■ PROBLEM DESCRIPTION
Revise the data from its beginning through the line containing "TRAINING LOG is" by replacing "location" with "position" and leaving everything else as it is. Leave the pictures out of your answer.

Item position entries:
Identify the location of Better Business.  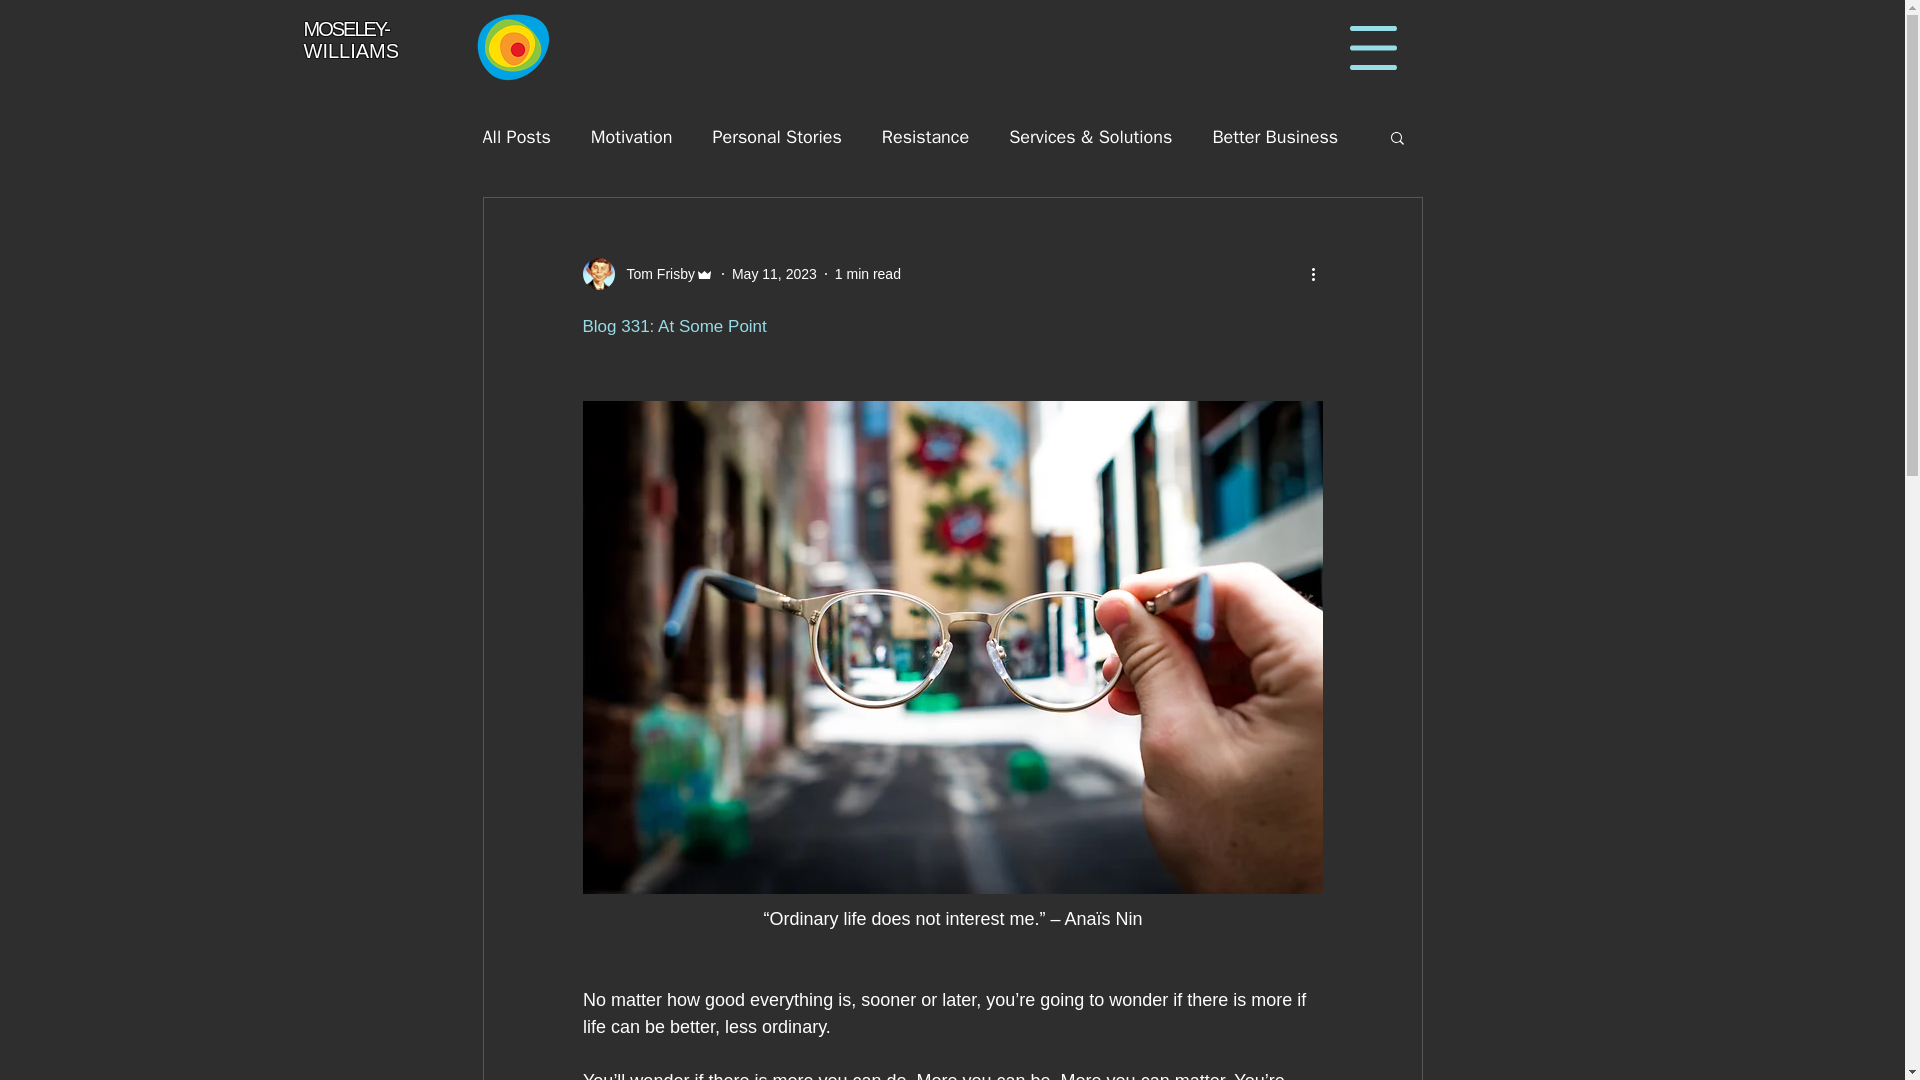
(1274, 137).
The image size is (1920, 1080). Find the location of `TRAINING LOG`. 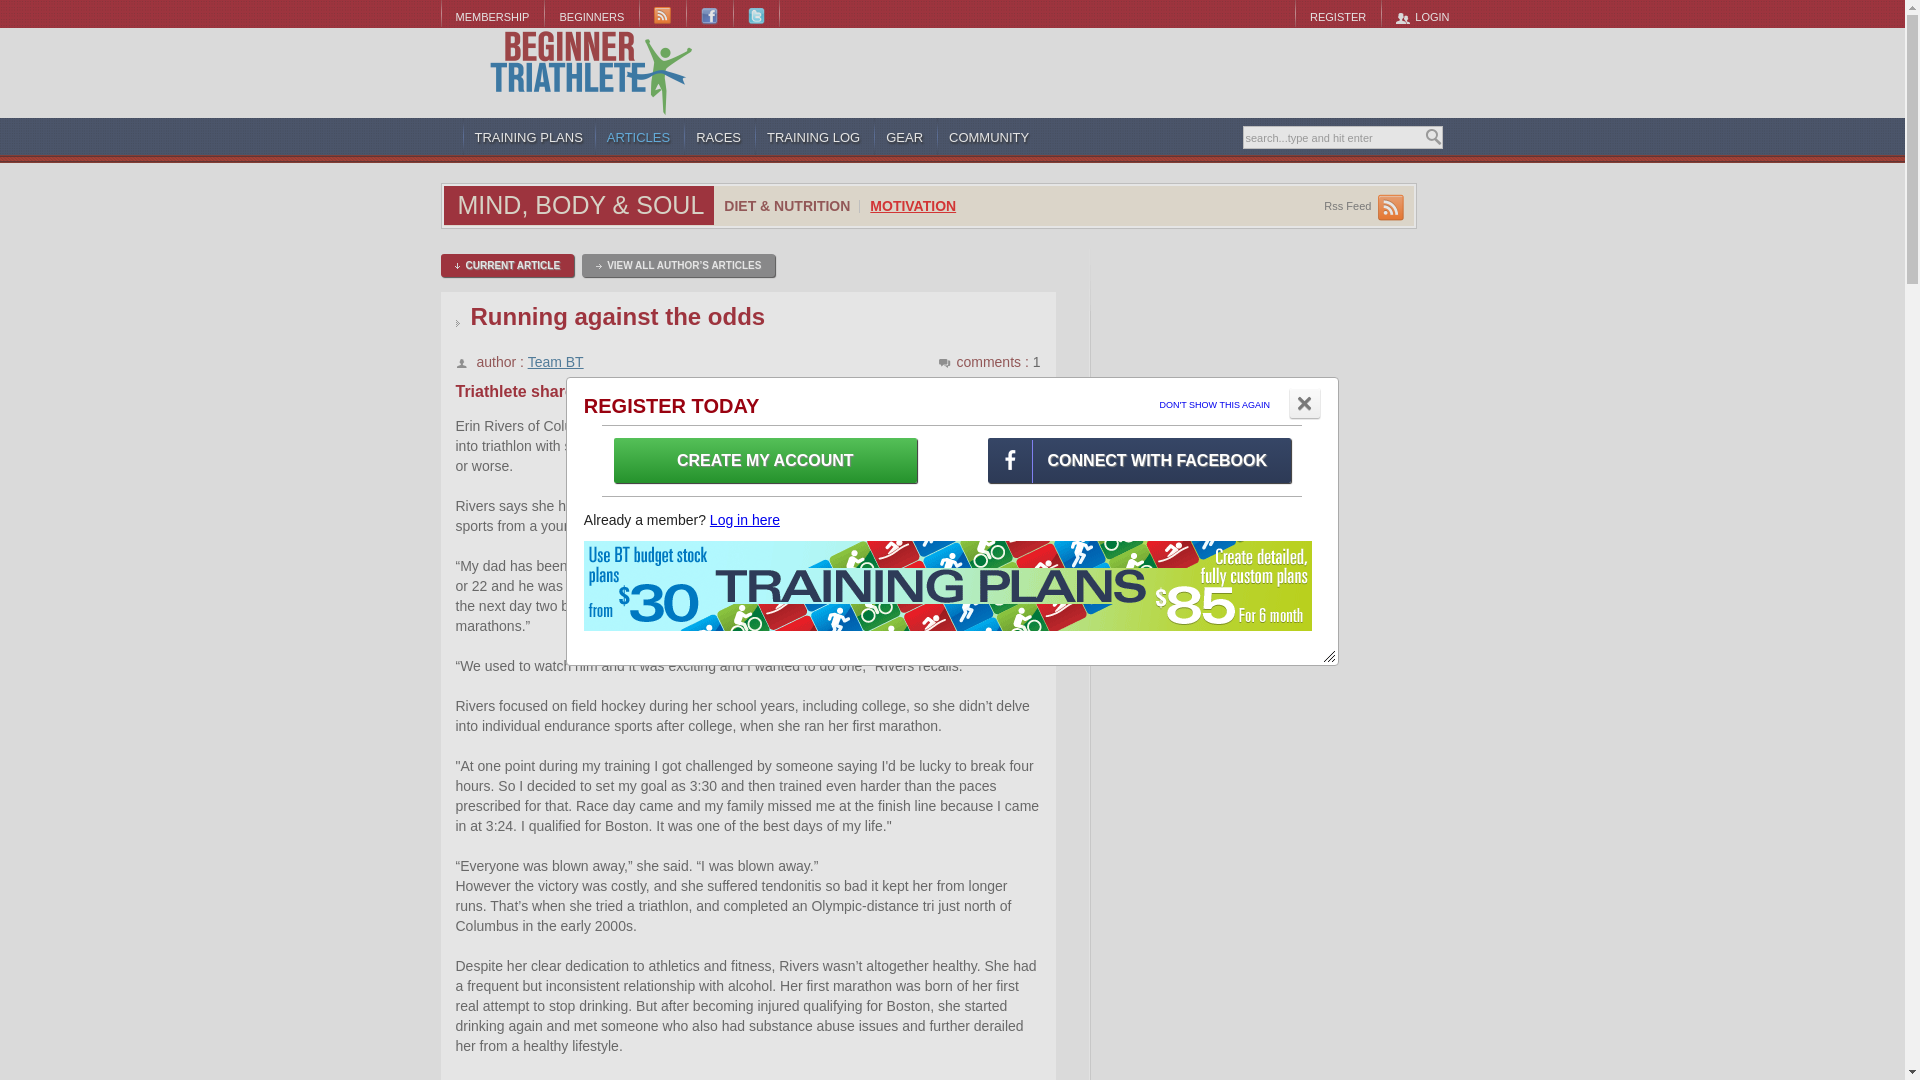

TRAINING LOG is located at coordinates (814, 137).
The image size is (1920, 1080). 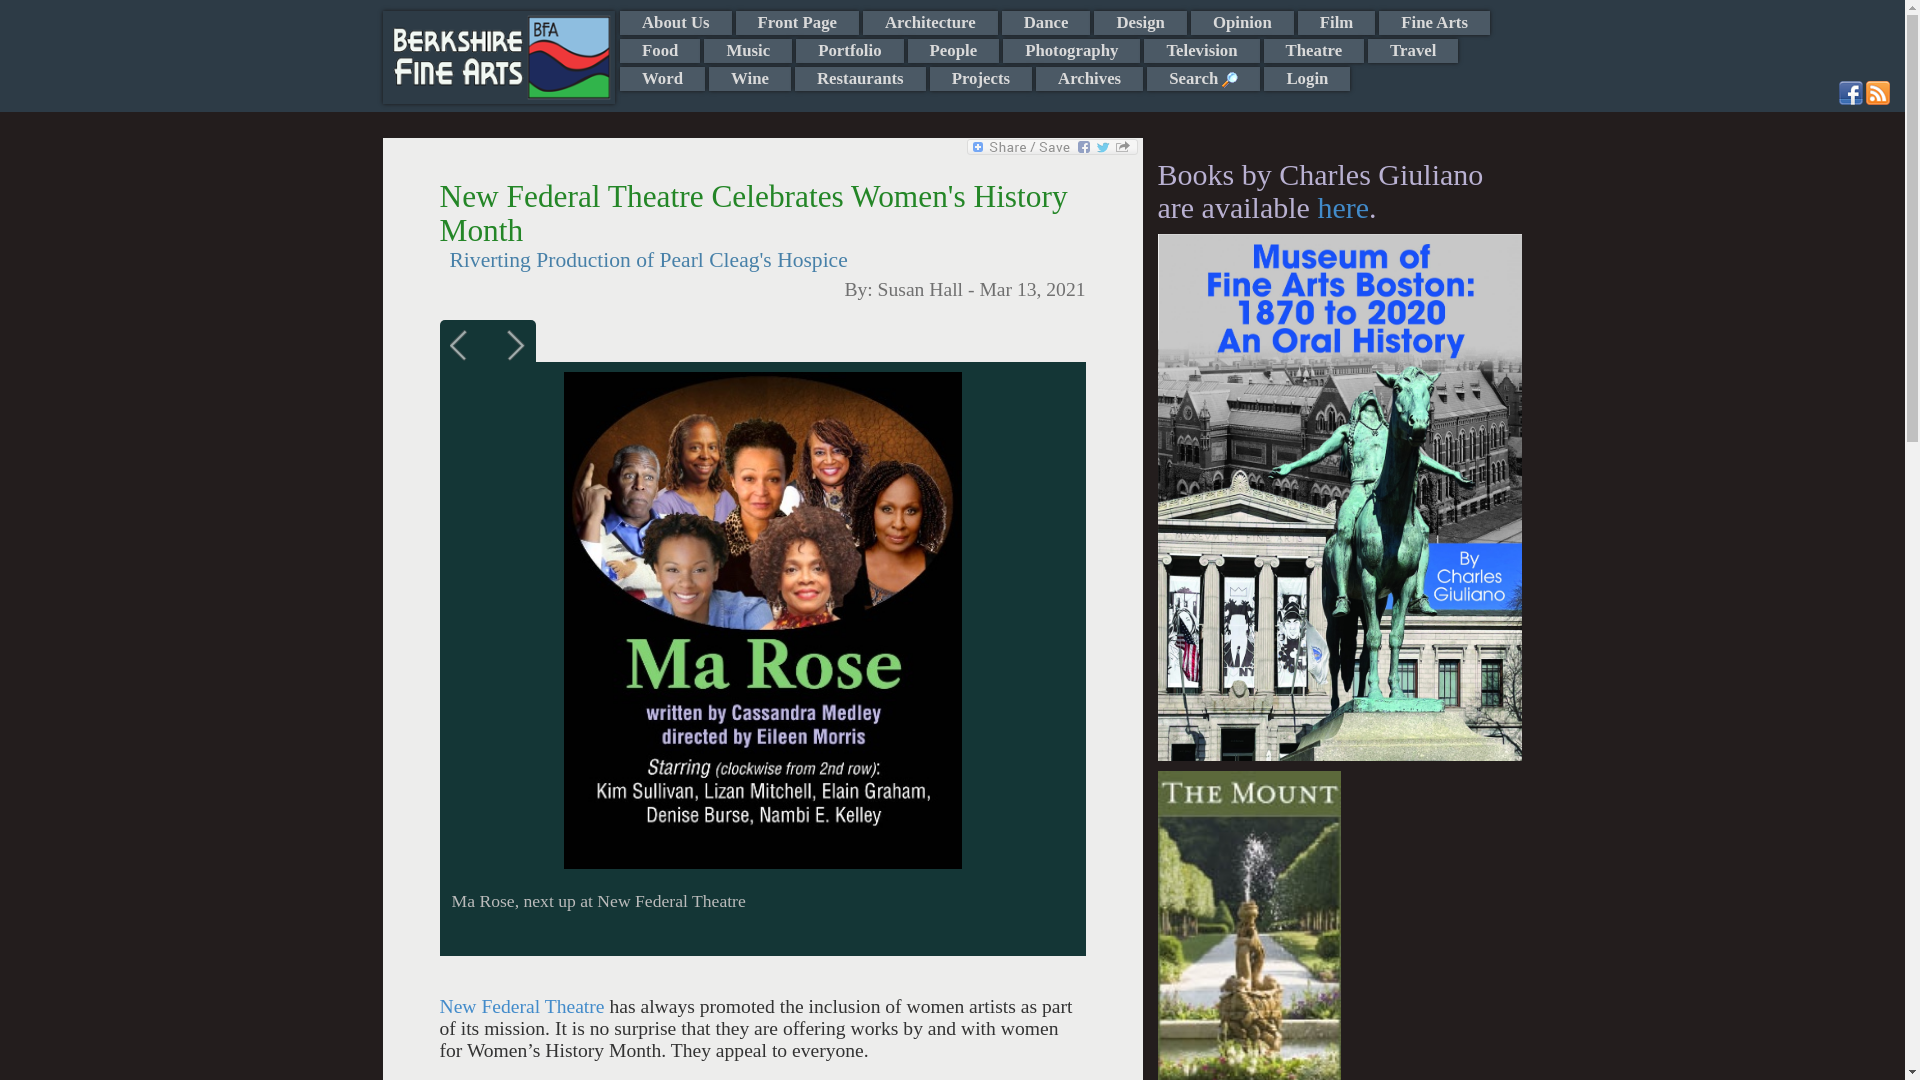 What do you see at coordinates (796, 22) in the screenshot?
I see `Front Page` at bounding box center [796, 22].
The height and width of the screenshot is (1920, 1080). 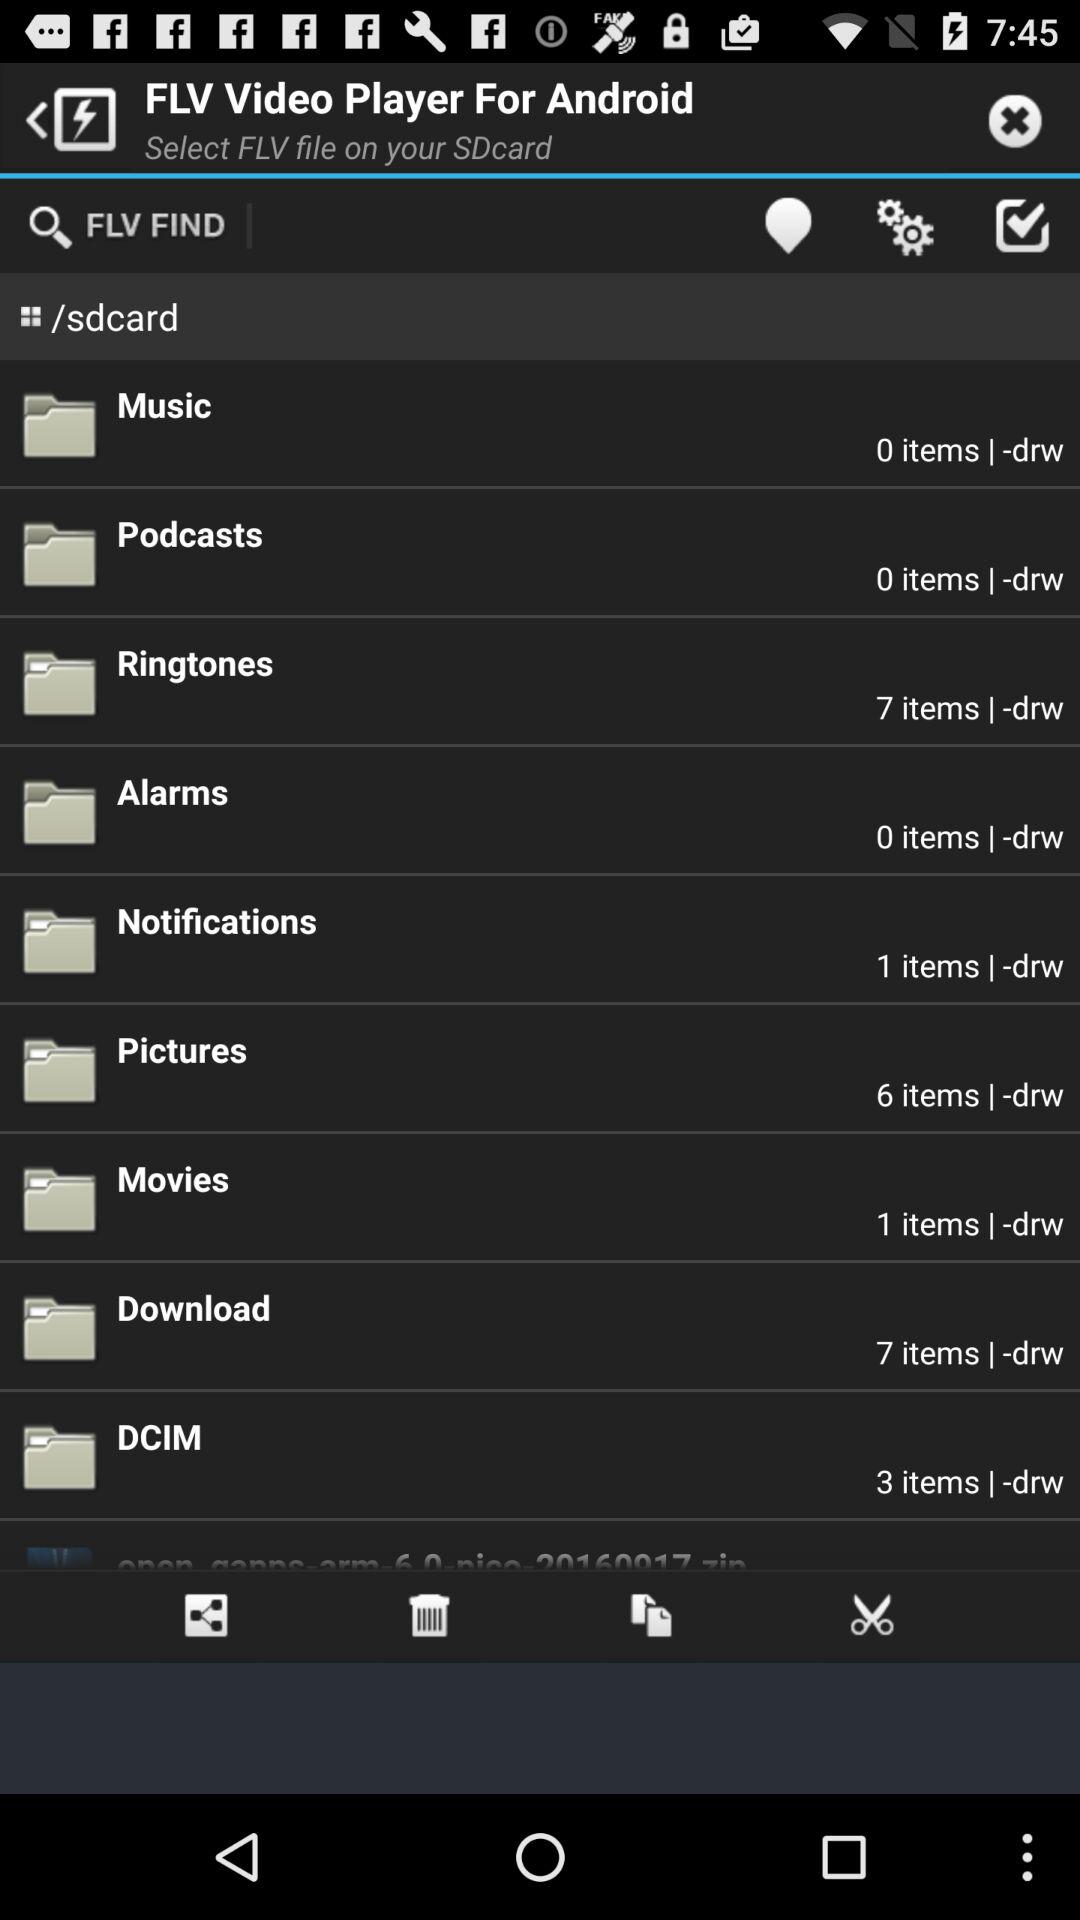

■ RESULT OF THE TASK
Identify the position of Better Business.  
(1274, 137).
The image size is (1920, 1080). Find the position of `TRAINING LOG`. 

TRAINING LOG is located at coordinates (814, 137).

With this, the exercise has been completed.